Now, a few days after Judge Davis reduced the damages, the RIAA approached Ms. Jammie-Rasset and offered to settle the case with her for $25,000, less than half the damages that Judge Davis had set. She rejected this offer. Jammie Thomas-Rasset's lawyers told Cnet and RIAA that they wanted the damages to be zero. Sadly, in their letter to Thomas-Rasset, the RIAA told her that if she declined their offer, they would challenge the judge's reduction of the damages in further court action. So, I guess they are committed to this somewhat insane course of action.
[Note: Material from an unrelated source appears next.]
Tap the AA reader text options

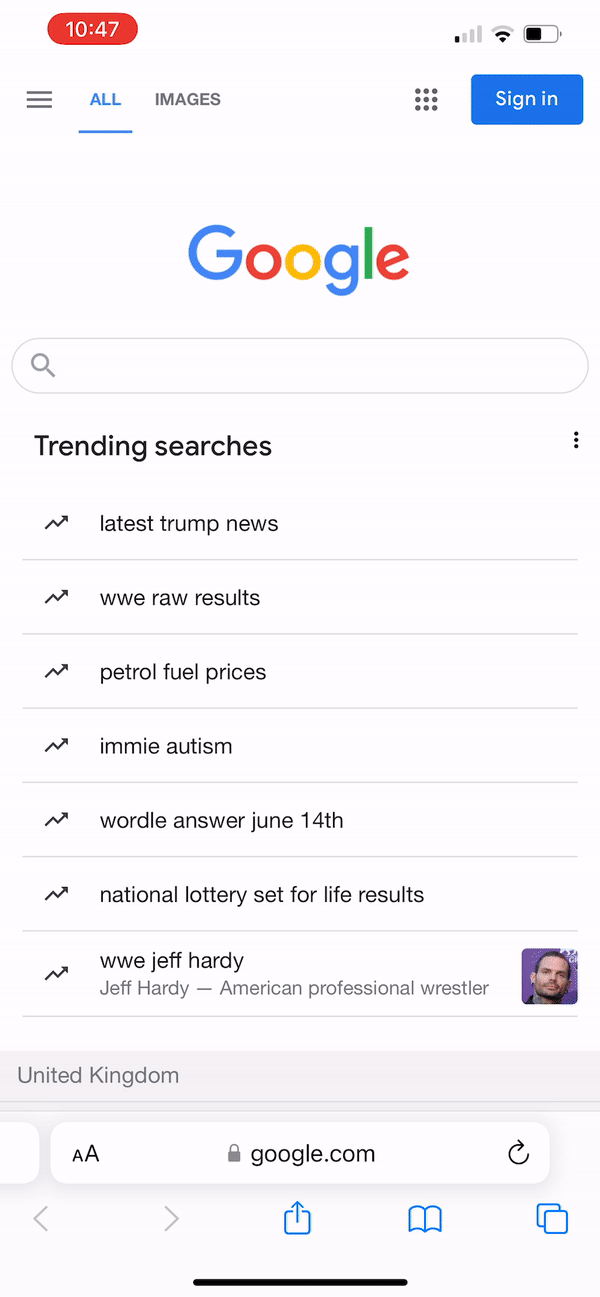coord(86,1154)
And one last interesting link is to the Wired Threat Level feature for February 5, 2010, which has an article analyzing the Google Books project, "The Authors Guild: To RIAA or Not to RIAA". Here is the original blog post at the Authors Guild blog, dated February 5. It was titled, "To RIAA or Not to RIAA, That was the Question," and stated in part,

Some authors and authors' groups have asked why we didn't press the litigation through to the end. The answer (besides the benefits we saw for authors in creating new markets for out-of-print works), in part, is that copyright litigation is uncertain. Fair use law is complex. One could fill a good-sized law-school classroom with copyright professors who believe that Google's scanning of your books is a fair use. We don't agree with that view, but our opinion may not have prevailed. If we'd lost, it would then be open season on scanning of your out-of-print and in-print books. All one would need is a scanner and a friend with a little bit of technical knowledge to start displaying "snippets" at your science fiction, humor, Civil War, or Harry Potter website. All perfectly legal; all without obligation to authors to properly secure those scans. Nothing gets illegal file-sharing going quite so much as millions of unsecured digital works floating around the Internet.
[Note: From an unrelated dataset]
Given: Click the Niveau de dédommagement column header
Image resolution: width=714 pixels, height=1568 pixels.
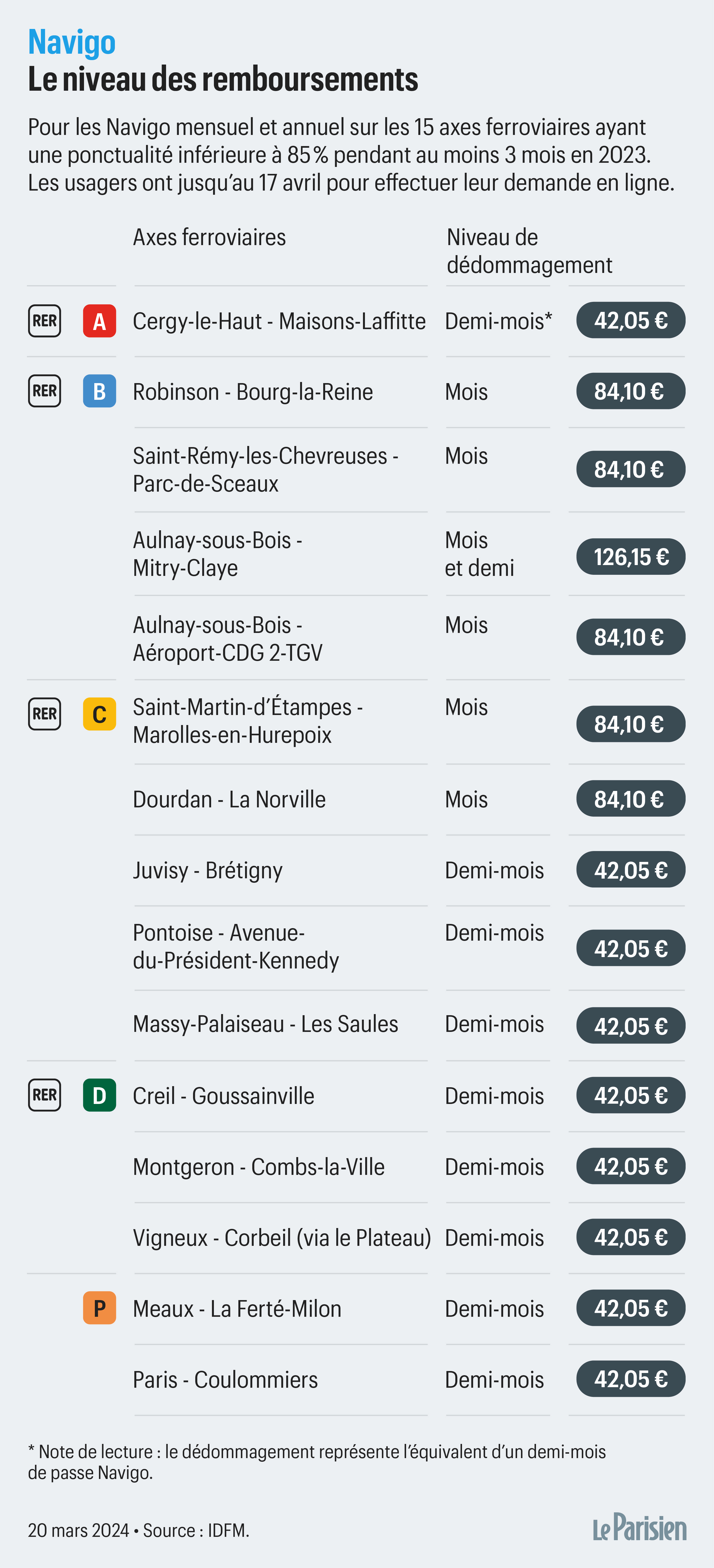Looking at the screenshot, I should tap(528, 251).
We also could've won. That would've been sweet. But here's the thing: copyright victories tend to be Pyrrhic in the digital age. Our settlement negotiations went on with full knowledge of what happened to the music industry. The RIAA (the Recording Industry Association of America) won victory after victory, defeating Napster and Grokster with ground-breaking legal rulings. The RIAA also went after countless individuals, chasing down infringement wherever they could track it down.

It didn't work. The infringement just moved elsewhere, in unpredictable ways. Nothing seems to drive innovation among copyright pirates as much as a defeat in the courts. That innovation didn't truly abate until Apple came along with its iPod/iTunes model, making music easily and legally available at a reasonable price. By then, the music industry was devastated.

All that couldn't happen to the book publishing industry? Sure could. The technologies are out there.

The stakes are even higher for authors than they've been for musicians. The ace in the hole for musicians is that they're not as dependent on copyright as book authors are. Music is a performing art: people buy tickets to see musicians. Writing is decidedly not a performing art. Nearly all authors give away their performances, through book tours and readings, and are glad for any audience they can find. For most authors, markets created by copyright are all we've got.

Protecting authors' interests has always been our top priority: in this case a timely harnessing of Google was the best way to do it.